Morir, sí, pero acribillado por
las balas, destruido por las bayonetas, si no, no.
Ahogado no… un recuerdo más perdurable que mi nombre
es luchar, morir luchando.
La evidente conmoción interior de Ernesto, que claramente trascendía cualquier preocupación que pudiera sentir con respecto a los problemas de su familia o a la elección de carrera, se refería a cuestiones tales como la fuerza interior, el destino y si convenía seguir un camino «seguro» o «arriesgado» en la vida: «Morir, sí, pero acribillado por las balas, destruido por las bayonetas, si no, no. Ahogado no…»
Al mismo tiempo, la mención de morir ahogado, «el pozo profundo», bien puede ser una alusión simbólica a su asma, que había impuesto limitaciones a su vida y seguramente en su opinión trazaba un camino predeterminado hacia la muerte. Parecía decir que debía combatir ese mal hasta vencerlo por la fuerza de la voluntad. Pero a falta de una explicación del propio Ernesto Guevara sobre su significado preciso, conviene analizar el texto como lo que sin duda fue: una melodramática expresión de sentimientos por parte de un muchacho de dieciocho años desconcertado y ensimismado.
Habían sido meses traumáticos para Ernesto. El fracaso matrimonial y económico de sus padres, la mudanza forzosa a Buenos Aires y últimamente la muerte de su querida abuela habían provocado el derrumbamiento estrepitoso de su sentido de la seguridad familiar. Como hijo mayor, sentía la obligación y el peso de «ayudar», y debió de sentir de un día para el otro que su futuro estaba hipotecado. Ese sentido del deber para con la familia lo embargó antes de que la noticia de la muerte de su abuela lo arrastrara a Buenos Aires. Poco antes de abandonar Villa María había escrito a su madre: «Contame cómo resolviste el problema de la vivienda y si los chicos tienen escuela…»
Ahora estaban reunidos en Buenos Aires, pero la vivienda seguía siendo un problema debido a la falta de dinero. Sin otra alternativa, durante un año la familia vivió en el apartamento de la difunta Ana Isabel. Luego Guevara Lynch vendió el yerbatal en Misiones y entregó el dinero a Celia para que comprara una vivienda.
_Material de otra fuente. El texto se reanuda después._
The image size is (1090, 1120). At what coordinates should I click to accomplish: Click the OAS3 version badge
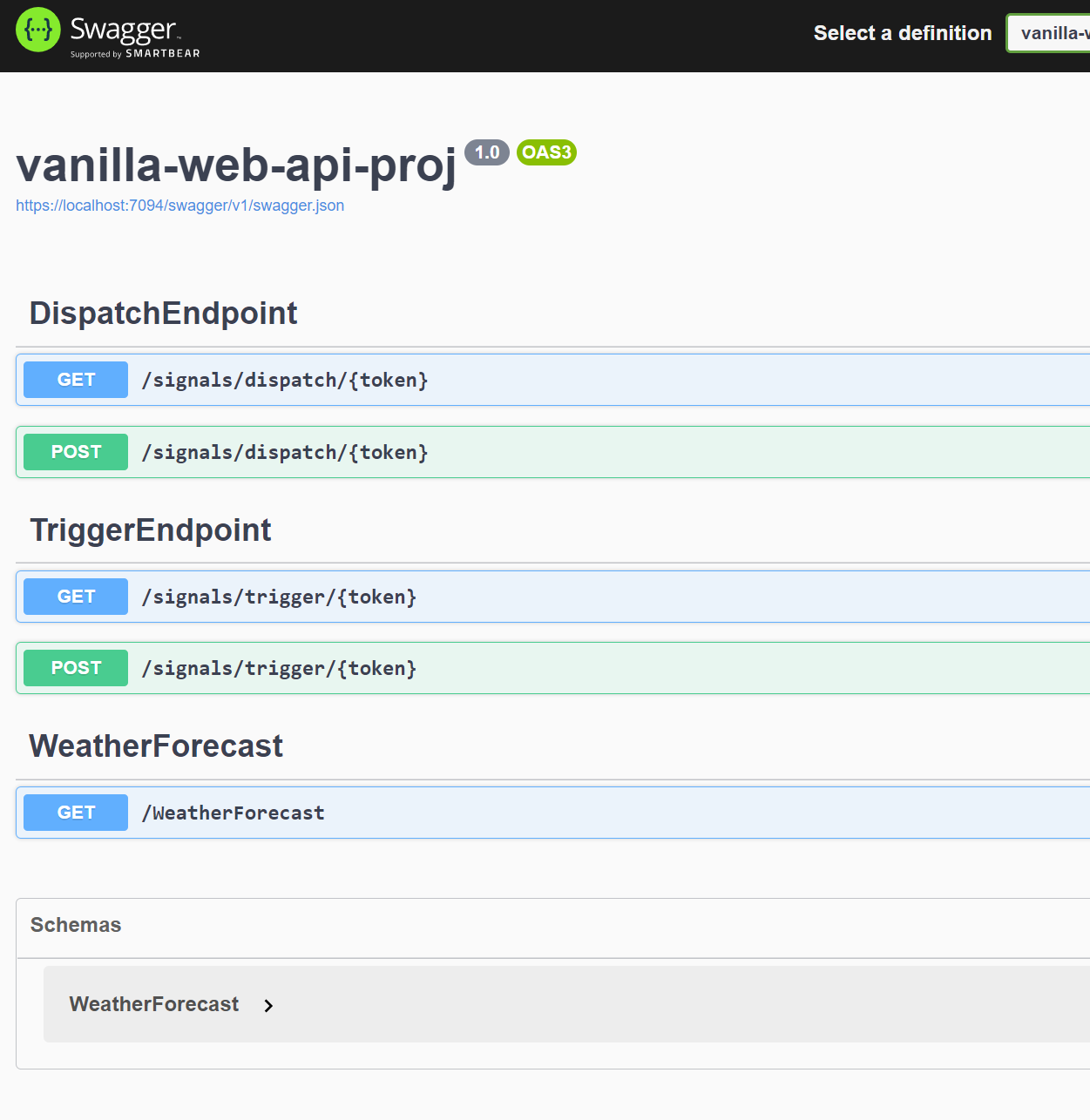point(546,152)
Consiguió una casa vieja y fea en la calle Aráoz 2180, con desagradables inquilinos ancianos en la planta baja. Sin embargo, estaba bien situada, en el límite del exclusivo barrio de Palermo, con sus bosques y campos de deportes. Nuevamente tenían vivienda propia, pero la situación había cambiado. Los hijos mayores tenían que conseguir trabajos remunerados, y los padres, aunque casados por ley, estaban «separados». Ernesto Guevara Lynch ya no compartía la cama con Celia sino que dormía en un sofá en la sala.
El trastorno de la situación familiar provocó un cambio fundamental en la relación de Ernesto con su padre. «Con Ernesto nos tratábamos mano a mano. Nos hacíamos bromas como si fuéramos de la misma edad —escribe Guevara Lynch—. Él me “cargaba” continuamente. Apenas nos encontrábamos en la mesa de nuestra casa, me pinchaba con chanzas de carácter político… Ernesto, que tenía entonces veinte años, en esa materia me sobraba [ganaba por mucho] y nos enzarzábamos continuamente en discusiones. Para quien nos escuchara parecía que estuviéramos peleando. Nada de eso. En el fondo entre nosotros existía una verdadera camaradería».